Baca Juga: Laba Indofood (INDF) dan ICBP Kepleset Harga Gandum
"Tapi penggunaannya masih terbatas, dan mata uang lain pun tetap ada fluktuasi," ujar Wawan.
Head of Research NH Korindo Sekuritas Indonesia Liza C. Suryanata juga menyoroti, strategi Local Currency Settlement (LCS) bisa mengurangi ketergantungan penggunaan dolar AS sehingga bisa terdiversifikasi. Tapi catatannya, negara yang bisa menerapkan ini masih terbatas.
Liza mencontohkan beberapa negara seperti Malaysia, Thailand, Jepang, dan China.
"Yang lebih perlu diteliti apakah bahan baku impor yang diperlukan tersedia di negara-negara tersebut," ujar Liza.
Terlebih, tak semua sektor bisa menyambut LCS. Seperti industri tekstil dan produk tekstil yang cenderung memakai dolar AS ketimbang mata uang lokal untuk kegiatan ekspor dan impor.
Harapan pelaku usaha, imbuh Liza, kebijakan Bank Indonesia yang telah menaikkan suku bunga acuan 25 basis poin bisa menjinakkan nilai tukar rupiah.
"Sehingga bisa meringankan biaya impor bahan baku dan menambah ketenangan bagi para pelaku bisnis," tandas Liza.
Dari sisi pergerakan saham, Head of Research Jasa Utama Capital Sekuritas Cheryl Tanuwijaya mengingatkan, ketika rupiah menembus Rp 15.000 per dolar AS, efeknya sempat terasa pada koreksi saham emiten yang rentan terdampak kurs.
"Namun pelaku pasar saat ini tampak sudah mengantisipasi dan melihat emiten sudah mempersiapkan berbagai strategi untuk meminimalisir efeknya," kata Cheryl.
Menurutnya, sektor defensif seperti konsumen non primer masih bisa dilirik karena tetap punya potensi tumbuh di segala kondisi. Cheryl pun menjagokan saham INDF, ICBP, dan KLBF untuk dikoleksi dengan target penguatan 5%.
Associate Director of Research and Investment Pilarmas Investindo Sekuritas Maximilianus Nico Demus menambahkan, selama emiten itu punya fundamental yang apik dan prospek bisnis yang jelas, penurunan harga justru bisa jadi momentum akumulasi beli.

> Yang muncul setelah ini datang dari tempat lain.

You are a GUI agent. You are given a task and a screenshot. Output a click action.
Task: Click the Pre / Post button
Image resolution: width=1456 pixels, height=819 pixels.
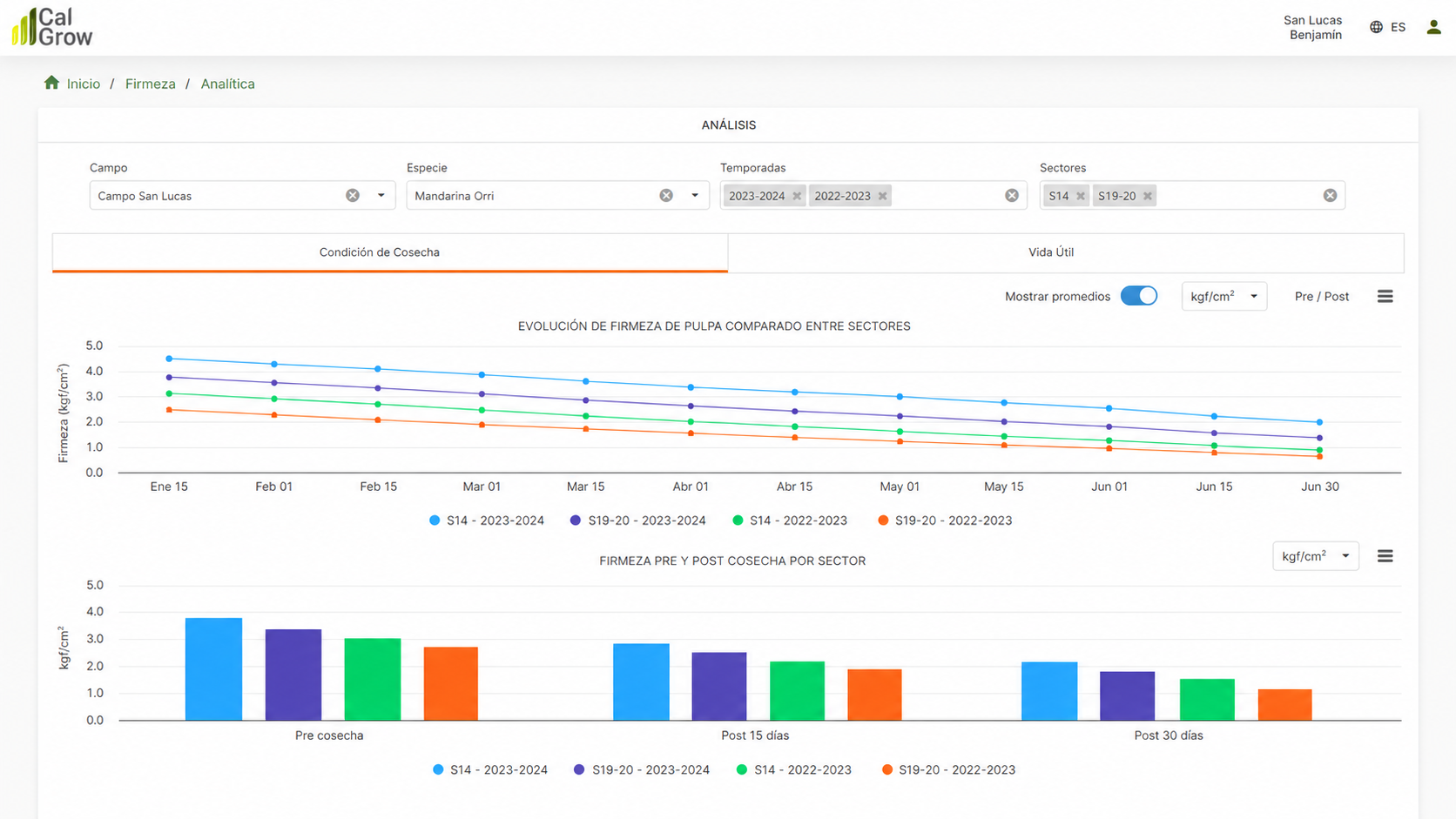1321,297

Nico turut merekomendasikan INDF dan ICBP dengan target harga masing-masing di Rp 8.600 dan Rp 11.250. Selain itu, emiten poultry juga menarik dilirik, seperti saham PT Charoen Pokphand Indonesia Tbk (CPIN) dengan target harga Rp 6.650.
Sementara itu, Wawan juga menjagokan INDF dan ICBP yang dapat dikoleksi dengan strategi buy on weakness. "Meski net income turun, penjualan masih naik. Daya beli masyarakat pun masih terjaga," pungkas Wawan.